Neem de regels tussen de regel met "Task: Open わっしょい！'s hat girl avatar" en de regel met "Action: click(220, 1125)", beide meegerekend, letterlijk over.

===== REGELS =====

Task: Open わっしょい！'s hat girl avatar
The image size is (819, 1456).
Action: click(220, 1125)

=====
===== REGELS =====

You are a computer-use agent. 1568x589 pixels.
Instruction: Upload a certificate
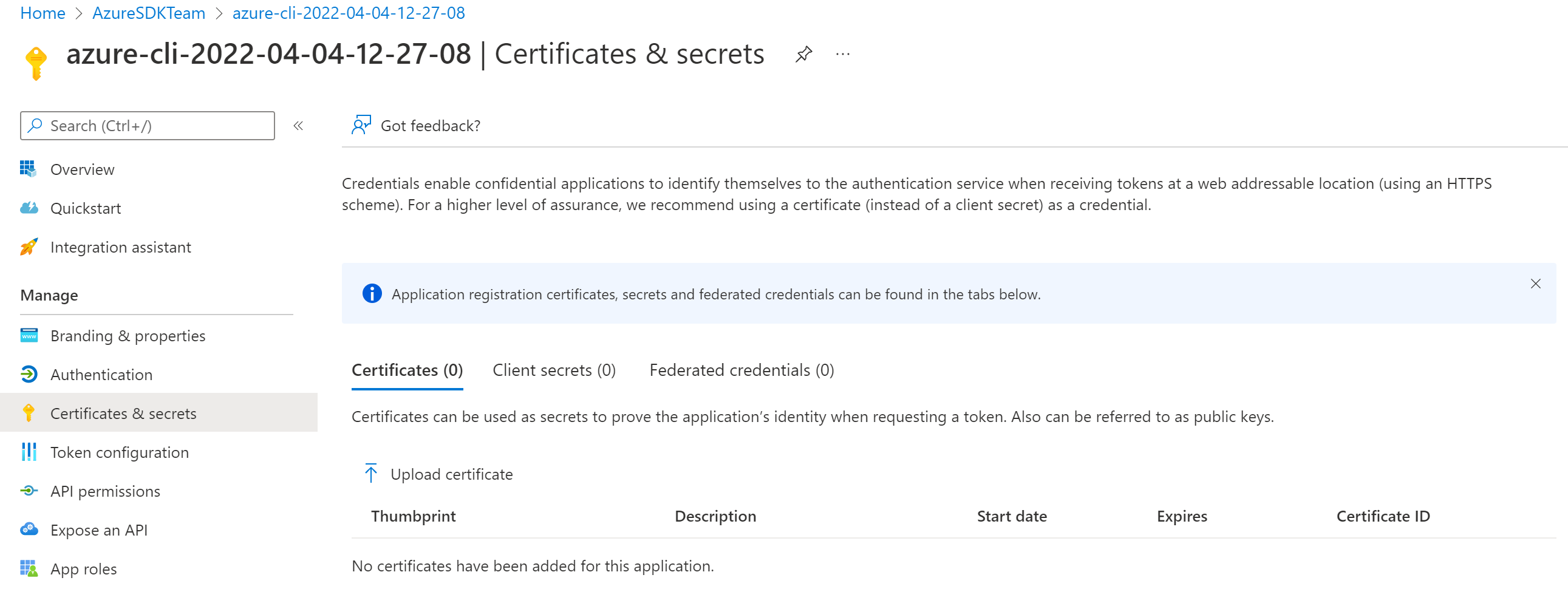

=====

** ANTWOORD **
Task: Open わっしょい！'s hat girl avatar
The image size is (819, 1456).
Action: click(220, 1125)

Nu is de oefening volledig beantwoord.